Extrait ::
* * * * *

Jinane, qui travaille dans une agence immobilière dans le Metn, confirme que les demandes saisonnières pour des appartements dans la région ont explosé avec l’arrivée des grandes chaleurs. « Beaucoup de nos clients fuient Beyrouth et les rationnements de courant, surtout les familles avec des enfants en bas âges pour qui le climat n’est plus supportable ». Les loyers sont maintenant exclusivement en dollars frais, les propriétaires n’acceptant même plus les chèques bancaires. « Nous n’arrivons pas à suivre la demande, il est très difficile de trouver un appartement en location à l’heure où je vous parle ».

Cultiver la terre à nouveau
La crise économique a entraîné une explosion des charges pour les ménages, enfonçant plus de la moitié de la population sous le seuil de pauvreté. De surcroît, l'envolée du prix de l’électricité, assuré à plus de 90% par les groupes électrogènes de quartier, est devenu inabordable pour une large partie de la population.

* * * * *

Données fournies ::
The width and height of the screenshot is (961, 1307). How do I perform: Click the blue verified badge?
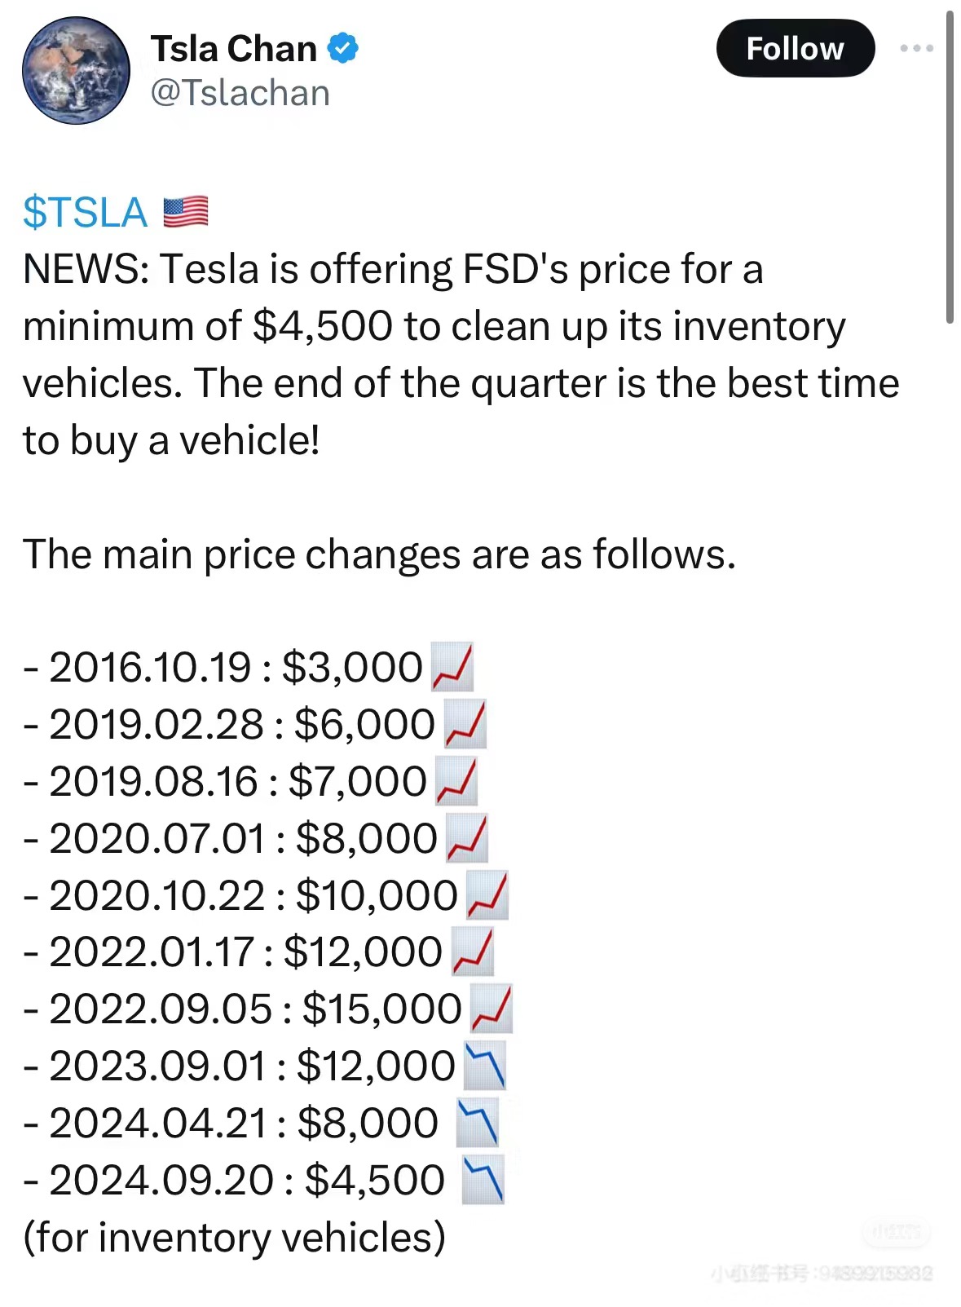tap(343, 48)
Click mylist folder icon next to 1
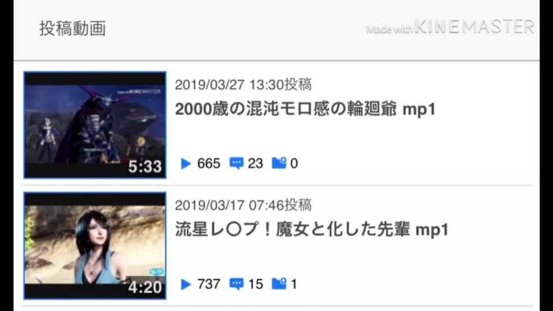This screenshot has width=553, height=311. (x=279, y=283)
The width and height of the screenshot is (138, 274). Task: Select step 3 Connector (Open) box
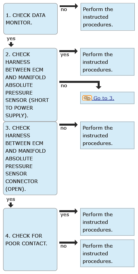[x=30, y=158]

* * * * *

Consigne ::
Reprenez le texte sur la crise économique au Liban à la suite de sa dernière phrase. Les données ne servent à rien ici.

Résultat ci-dessous ::
Cette situation catastrophique est surtout ressentie dans les quartiers les plus pauvres où les familles n’ont plus les moyens de se connecter aux réseaux parallèles, le salaire minimum n’ayant pas augmenté (675.000 LL par mois en 2021). « Bientôt, nous n’aurons plus les moyens de couvrir ne serait-ce qu’un abonnement de trois ampères pour le frigidaire et les lumières. Même pendant la guerre civile, nous n’avons jamais connu cela. Le mois prochain je remonte au village (Denniyé, au Liban nord) et je ne redescendrai que si la situation s’améliore », soupire une habitante du centre de Tripoli.

Les villages en périphérie des grands centres urbains étaient déjà équipés pour traverser des coupures de longues durées. Mais dans les villes, l’adaptation a été beaucoup plus difficile. Avant la crise, le Akkar ne bénéficiait que de 2 à 4 heures d'électricité par jour, alors que les coupures de l'électricité publique n’étaient que de quelques heures par jour dans le centre de Beyrouth où la chaleur est nettement moins supportable.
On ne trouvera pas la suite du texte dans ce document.